Ted Constanzo

No. 12
- Positions: Quarterback, punter

Personal information
- Listed weight: 190 lb (86 kg)

Career information
- High school: Churchill
- College: Texas (1975–1979)

= Ted Constanzo =

American football player (born c. 1956)

Ted Louis Constanzo (born c. 1956) is an American former football player and coach who started as quarterback and later at punter for the Texas Longhorns in the late 1970s and became a high school football coach in Texas

==Early life==
Ted Constanzo was a star quarterback at Churchill High School in San Antonio, where his father was a teacher. He quarterbacked his team for two years, earning player-of-the-week, all-district and, in 1974, all state honors after passing for 1,117 yards, one of the 10 best seasons in Texas 5A history at the time. He was also the team's punter and led his team to the playoffs twice. He played in the 1974 Texas High School Coaches Association All-Star game and won the Thom McAn award as the city's outstanding high school football player. He had a strong arm and was a blue-chip college recruit for his passing.

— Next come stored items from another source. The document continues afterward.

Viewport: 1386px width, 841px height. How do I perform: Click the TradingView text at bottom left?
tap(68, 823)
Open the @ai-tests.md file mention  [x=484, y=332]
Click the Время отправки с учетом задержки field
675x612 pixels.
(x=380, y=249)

Constanzo was an all-around athlete, who was also a star of the track and field team where he competed in, among other things, the pole vault, and he lettered in both baseball and basketball.

==College career==
Ted Constanzo arrived at Texas at 1975 and immediately moved into the role of backup to Marty Akins because Mike Presley, who backed up Akins in 1974, had decided to leave football to focus on his education. He gained experience in blow-out wins over Colorado State, Utah State and Rice, replacing Akins late in all three games. Late in the season, he was pressed into duty against TCU when Akins hurt his knee. He led the number 7 Longhorns to a win, but he had difficulty handling the Wishbone offense. Two weeks later, he again replaced Akins when Akins re-injured his knee early in the second quarter against number 2, undefeated Texas A&M. The Longhorns kept it close, but Constanzo threw 3 interceptions in a 20–10 loss.

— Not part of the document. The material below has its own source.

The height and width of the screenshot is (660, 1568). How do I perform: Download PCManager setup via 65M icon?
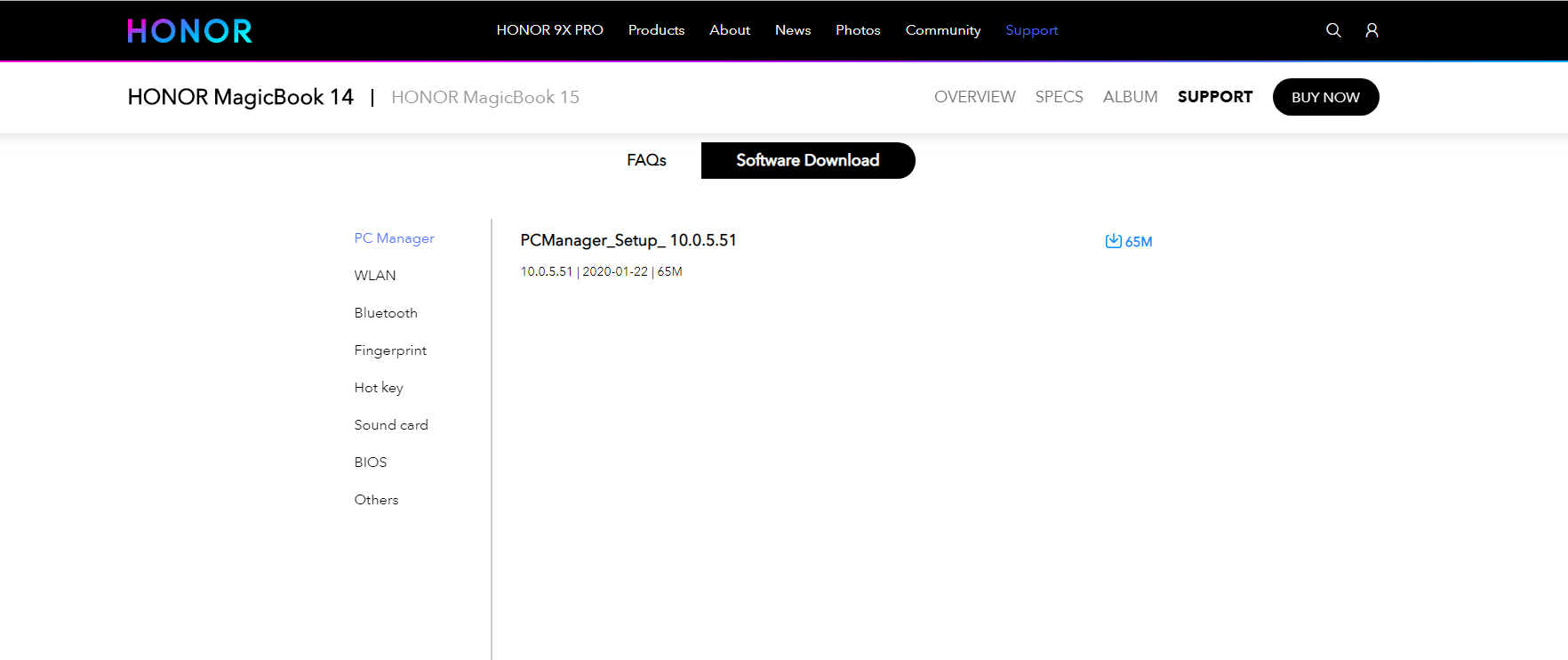(x=1127, y=241)
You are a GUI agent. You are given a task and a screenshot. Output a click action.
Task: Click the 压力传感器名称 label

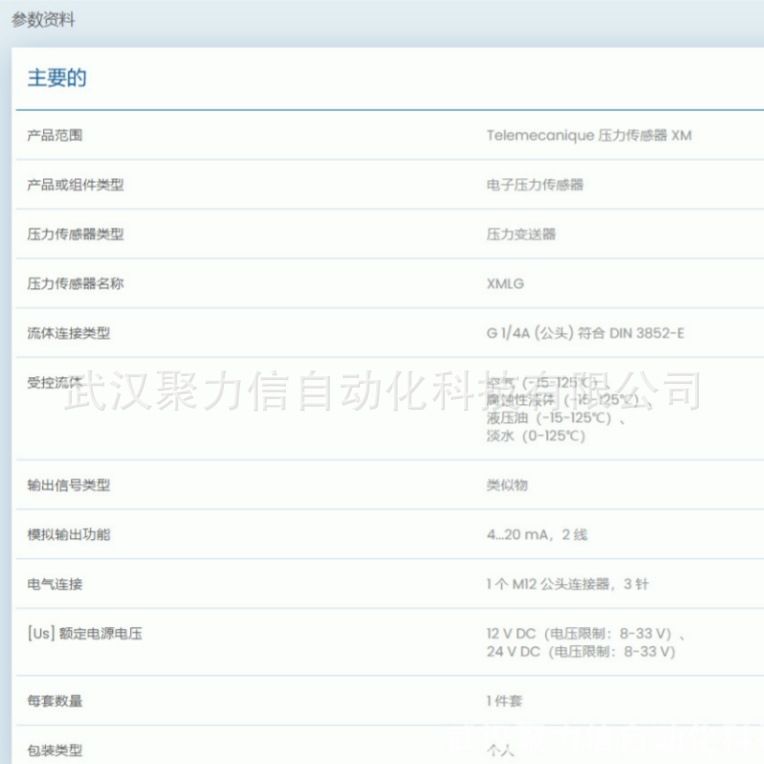(75, 283)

Akins graduated and in spring 1976 Constanzo was named the starter for the next season. Royal also considered him the starter during summer practice. However, just before the season started he was beat out for the starting position by Mike Cordaro, primarily because of Cordaro's speed. He backed Cordaro up for most of the season, playing late in a blowout win over Rice. His first chance to regain the starting position came against Texas Tech, when he took over for Cardoro in the first quarter. Despite losing Earl Campbell before halftime he was twice able to help Texas retake the lead, but Texas couldn't hold on and lost, 31–28. Constanzo played well enough to earn his only career start at quarterback the next week in a 30–0 loss to Houston in which he shared quarterback duties with Cordaro. The following week, they were both benched in favor of freshman Mark McBath.

During spring practices in 1977 Constanzo was the back-up to McBath but in the following summer he injured his knee playing racquetball and had to have surgery to have it repaired. After missing most of the season, Akers planned to redshirt him. When McBath and back-up quarterbacks Jon Aune and Randy McEachern went down with injuries, Akers decided to start true freshman Sam Ansley against Baylor instead of the recovering Constanzo to preserve his medical redshirt. Constanzo had to burn his redshirt anyway, and use a whole season of eligibility, during that game to fill in not as quarterback, but as punter for an injured Russell Erxleben. During the fourth quarter of that game he also took a few snaps at quarterback and threw no passes. It would be the last time he'd take a snap as quarterback in his career, finishing with a record of 0–1 as a starter. He did continue to replace Erxleben the following week against Texas A&M.

During spring practice in 1978, Constanzo and McBath were the back-ups to Sam Ansley, with Aune expected to start the season when he recovered from his knee injury. He sat the season out, eventually redshirting, but was still considered, along with John Goodson, the back-up punter to Erxleben.

In 1979, he started out as a backup quarterback and punter. John Goodson started the season as the starting place-kicker and punter, but after he averaged 32.5 yards per punt through the first two games, Akers began to let Constanzo punt. They shared punting duties in 5 of the next 6 games, with Constanzo sitting out the SMU game, but during the last four games, including the Sun Bowl, Constanzo was the team's only punter. It was during the Sun Bowl that he kicked his career best, a 60-yard punt.

===Records===
- UT – Touchdown passes by a true freshman (3), surpassed by David Ash in 2011

==Later life==
After college, Constanzo enlisted in the Army and then became a football coach and teacher. In the Army, he spent three years of active duty and 17 in the reserves. He was a combat engineer officer before earning the rank of major. He left the Army and became a coach and teacher for more than 20 years. He was the athletic coordinator and head football coach at Spring Branch Middle School, where he led his team to two undefeated seasons, and then became an assistant football and baseball coach at Smithson Valley High School. In 2011, he became the head football coach and a teacher at TMI — The Episcopal School of Texas in San Antonio where he went 18-32 over 5 seasons before being replaced by Polo Gutierrez. He continued to teach middle and high school classes and serve as an assistant coach at TMI for some time after that.